| WHAT IS REQUIRED |
Scan the entries for lines with the word "column", then copy those lines.

| PROVIDED INFORMATION |
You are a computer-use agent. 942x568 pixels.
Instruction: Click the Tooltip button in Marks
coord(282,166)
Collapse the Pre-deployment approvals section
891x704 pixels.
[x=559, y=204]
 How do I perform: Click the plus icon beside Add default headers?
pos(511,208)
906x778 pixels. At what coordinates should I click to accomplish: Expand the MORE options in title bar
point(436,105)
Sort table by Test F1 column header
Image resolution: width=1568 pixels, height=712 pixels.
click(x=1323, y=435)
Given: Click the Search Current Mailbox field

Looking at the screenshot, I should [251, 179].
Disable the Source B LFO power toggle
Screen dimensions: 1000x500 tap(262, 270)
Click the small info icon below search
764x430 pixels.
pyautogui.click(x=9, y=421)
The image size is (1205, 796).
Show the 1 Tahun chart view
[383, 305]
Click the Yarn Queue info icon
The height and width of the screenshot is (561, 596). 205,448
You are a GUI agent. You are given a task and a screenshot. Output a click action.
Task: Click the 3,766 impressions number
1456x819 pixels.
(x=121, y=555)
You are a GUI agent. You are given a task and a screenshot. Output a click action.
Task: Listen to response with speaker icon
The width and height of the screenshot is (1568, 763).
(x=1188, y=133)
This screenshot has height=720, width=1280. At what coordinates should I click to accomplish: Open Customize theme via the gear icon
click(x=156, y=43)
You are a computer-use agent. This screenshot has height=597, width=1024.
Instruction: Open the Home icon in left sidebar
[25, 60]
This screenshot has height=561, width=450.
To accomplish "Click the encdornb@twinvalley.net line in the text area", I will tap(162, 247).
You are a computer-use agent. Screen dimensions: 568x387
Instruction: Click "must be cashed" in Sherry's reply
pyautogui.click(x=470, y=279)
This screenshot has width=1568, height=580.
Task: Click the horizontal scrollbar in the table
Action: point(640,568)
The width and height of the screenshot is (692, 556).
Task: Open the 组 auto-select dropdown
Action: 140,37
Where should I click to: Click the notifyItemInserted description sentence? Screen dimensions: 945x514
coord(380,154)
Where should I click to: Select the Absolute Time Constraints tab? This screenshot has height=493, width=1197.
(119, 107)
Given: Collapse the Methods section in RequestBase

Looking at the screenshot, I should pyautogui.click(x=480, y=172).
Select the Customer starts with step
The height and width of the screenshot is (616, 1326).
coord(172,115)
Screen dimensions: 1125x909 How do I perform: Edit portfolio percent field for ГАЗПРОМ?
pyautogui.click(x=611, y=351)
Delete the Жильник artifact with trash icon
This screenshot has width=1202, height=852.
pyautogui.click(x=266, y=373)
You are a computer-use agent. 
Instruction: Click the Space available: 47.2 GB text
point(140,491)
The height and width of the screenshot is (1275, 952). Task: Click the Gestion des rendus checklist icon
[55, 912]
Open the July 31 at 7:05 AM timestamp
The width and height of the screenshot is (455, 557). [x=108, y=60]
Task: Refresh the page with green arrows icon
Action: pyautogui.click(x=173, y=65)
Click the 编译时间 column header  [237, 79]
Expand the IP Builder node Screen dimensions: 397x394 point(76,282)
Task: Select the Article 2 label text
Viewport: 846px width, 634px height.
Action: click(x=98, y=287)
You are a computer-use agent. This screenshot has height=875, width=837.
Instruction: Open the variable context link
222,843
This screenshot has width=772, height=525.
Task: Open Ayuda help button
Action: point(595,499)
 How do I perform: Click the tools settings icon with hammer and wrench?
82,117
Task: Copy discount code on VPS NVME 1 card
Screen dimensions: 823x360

| RESPONSE BELOW |
Sort table by Test F1 column header
Click the 编译时间 column header  [237, 79]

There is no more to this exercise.